1Memorize the §1563 controlled-group thresholds (80% parent-subsidiary, 80% combined + 50% identical brother-sister) and the §414(m) A-Org/B-Org structure before exam day
2Drill the ADP/ACP correction methods: refund excess to HCEs (highest deferral $ first), QNEC/QMAC to NHCEs, recharacterization to catch-up, and the 2.5/6-month (§4979) excise tax trigger
3Master ESOP fundamentals: §4975(d)(3) exempt loan conditions, §1042 rollover/QRP window, §409(p) disqualified-person and nonallocation-year mechanics, and §401(a)(28) diversification
4Lock in the ERISA §406 prohibited-transaction framework: per se transactions, party-in-interest definition, §408 statutory exemptions (especially §408(b)(1) participant loans and §408(b)(2) service providers), and PTE 2020-02
5Know the SECURE 2.0 changes that matter for consultants: mandatory auto-enrollment for new plans (§101), Roth catch-up for $145K+ earners (§603), student loan match (§110), PLESA (§127), and EPCRS expansion (§305)

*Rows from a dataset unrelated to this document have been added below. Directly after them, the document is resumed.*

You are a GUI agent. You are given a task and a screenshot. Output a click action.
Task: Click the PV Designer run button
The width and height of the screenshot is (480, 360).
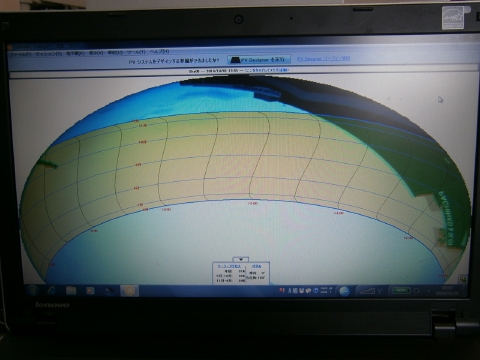[259, 60]
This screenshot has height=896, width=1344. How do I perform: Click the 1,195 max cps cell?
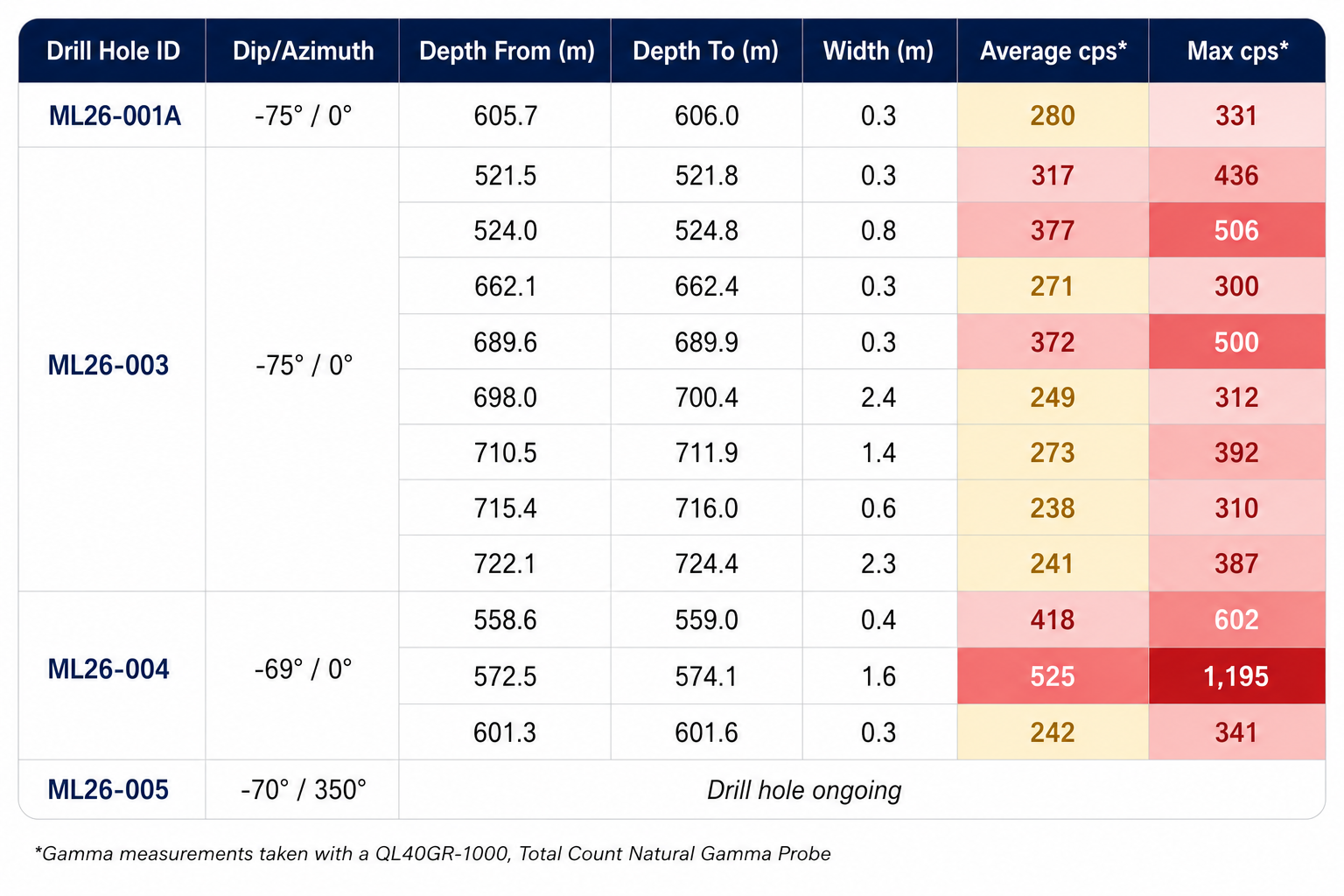tap(1236, 676)
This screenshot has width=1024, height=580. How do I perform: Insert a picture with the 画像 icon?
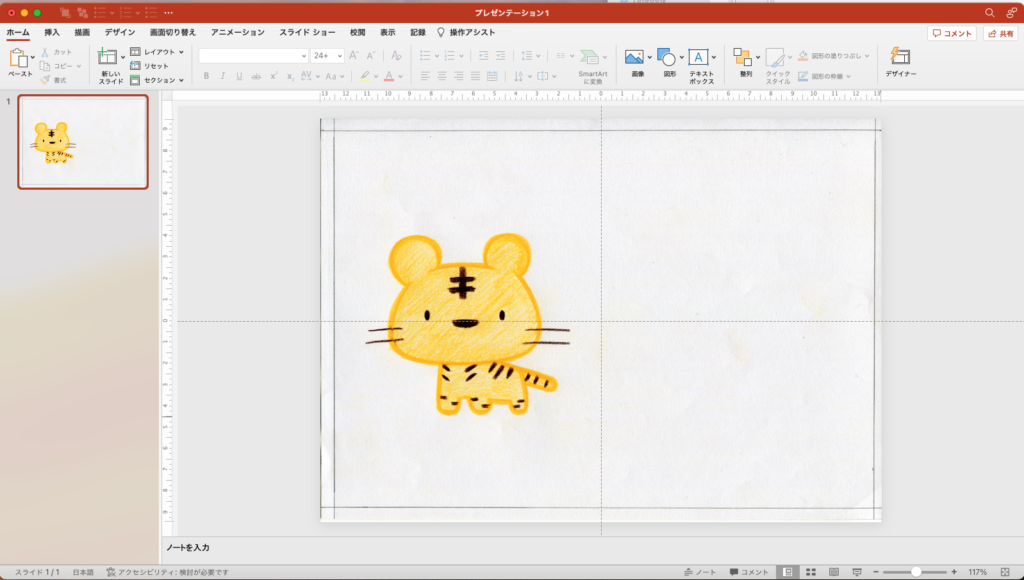coord(634,58)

Frequently Asked Questions

What is the ASPPA QKC exam format?

QKC is a closed-book exam delivered through ASPPA's proctored online examination system. It consists of 55 multiple-choice questions with a 2.5-hour non-resumable time limit. A passing score of 70% is required. The exam is offered on demand once you are eligible.

What topics are covered on the QKC exam?

The QKC syllabus has 11 chapters: leased employees (7%), other employer situations (7%), controlled groups and affiliated service groups (13%), compensation (7%), the average benefits test and special rules (11%), nondiscrimination (13%), ESOPs (13%), fiduciary standards (7%), prohibited transactions (13%), distributions upon death and life insurance (7%), and the ASPPA Code of Professional Conduct.

How much does the QKC exam cost in 2026?

The standalone QKC exam fee is $455. ASPPA also offers an education + exam bundle for $895 that includes the study materials and one exam attempt. Fees are not refundable. Always confirm current pricing on the ASPPA website before registering.

What is the prerequisite for the QKC credential?

Candidates must already hold the ASPPA QKA (Qualified 401(k) Administrator) credential before they can sit for the QKC exam. QKC builds on the administrative foundation of QKA and tests consulting-level knowledge of plan design, advanced testing, fiduciary issues, ESOPs, and corrections.

How long should I study for QKC?

Most QKA-credentialed candidates plan 80 to 120 hours of QKC study over 8 to 14 weeks. The heaviest study time should go to the four 13% chapters (controlled groups/ASG, nondiscrimination, ESOPs, prohibited transactions). The 11% average benefits test chapter and 7% chapters round out the syllabus. ESOP and ASG topics tend to be the steepest learning curve for candidates from purely 401(k)-only backgrounds.

Is QKC closed book?

Yes. The QKC exam is closed book. No printed or digital reference materials are allowed during the exam. ASPPA's proctored online examination system monitors candidates throughout the 2.5-hour testing window. Candidates should plan to commit IRS limits, ERISA sections, and EPCRS correction methods to memory.

What career path follows the QKC credential?

QKC is the consulting-level credential in ASPPA's 401(k) track and a prerequisite for the Certified Pension Consultant (CPC) credential. Candidates who add the QPA (Qualified Pension Administrator) and CPC together complete the senior ASPPA designation set for retirement plan consulting professionals.